# Retroculus lapidifer



## Mr Chromedome (Feb 12, 2013)

I've been raising these _Retroculus lapidifer _for almost a year now; they were just about 2 inches when I got them, so perhaps 4 months old at the time. I figure they are starting to mature. The largest has built the pebble nest that earned them the name _lapidifer_, though breeding is likely months away - if I'm lucky enough to get spawning at all.

This morning I grabbed the camera and tried to get a photo of the presumed male. I wanted him with full dorsal expansion, but only got a partial. It's good enough to suggest the color this boy has developed. He's almost 5" in length. During the late summer the morning sun hits this tank, and he would glow like a neon light, with his dorsal fully spread.


----------



## notho2000 (Dec 8, 2012)

Very nice specimen. Good luck with them.


----------



## Chester B (Dec 28, 2012)

Mr Chromedome can you give us some more details about your set up? This is a fish I have interest in keeping. Tank size, tankmates any info is appreciated.


----------



## Mr Chromedome (Feb 12, 2013)

I did a long thread on another Cichlid Forums, forgot I never extended to here. They are in a 125, sand substrate with a few small bits of large gravel, which the big guy has turned into a pile of small pebbles in one corner. Some pieces of red slate and driftwood for decorations and hiding places. There is a circulating pump blowing water upward across the front of the tank, as these are fish that need a current. Water changes are via overflow, I just run fresh water in and the old water goes out. There's a heater keeps the temp around 82, which should be about right according to Weidner.

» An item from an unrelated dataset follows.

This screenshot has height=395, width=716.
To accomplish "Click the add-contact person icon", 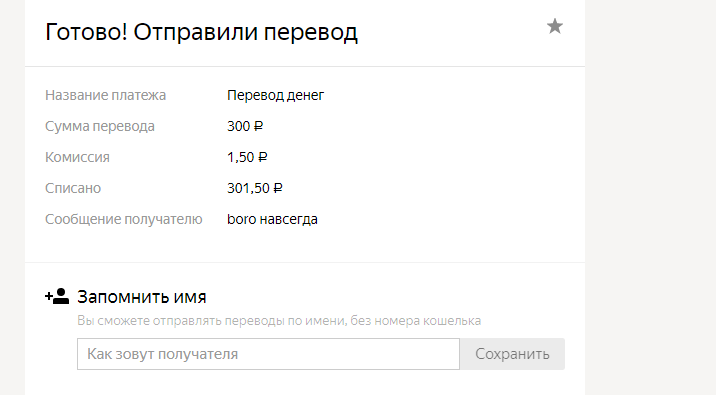I will tap(57, 296).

Right now the tankmates include a dozen large Astyanax aeneus and 4 Chaetostoma plecos. However, the tank is far too warm for the Chaetostoma, and the Astyanax will eat eggs/fry if they should spawn, not to mention being fin nippers. Water is mostly replaced with R/O, but I also add a small percentage of my ridiculously hard well water. I was running two medium size HOB filters, but one is currently down because the circulation pump fell off the glass and blew sand into the intake, which has the impeller rattling.

I got these at last year's OCA, they were barely 2 inches and identified as F1, which is harder to come by than wild. I made a really good deal and bought all 10 that were there, as most reports say that small ones have a tendency to die off. However, as of August I still had all 10, they were getting large, so I had to sell off three of them as they were getting crowded. Of the three, I let go of one of the two largest to avoid future competition for dominance. Shortly after removing it the other large fish started to color up, and three months later you see him in the photo above.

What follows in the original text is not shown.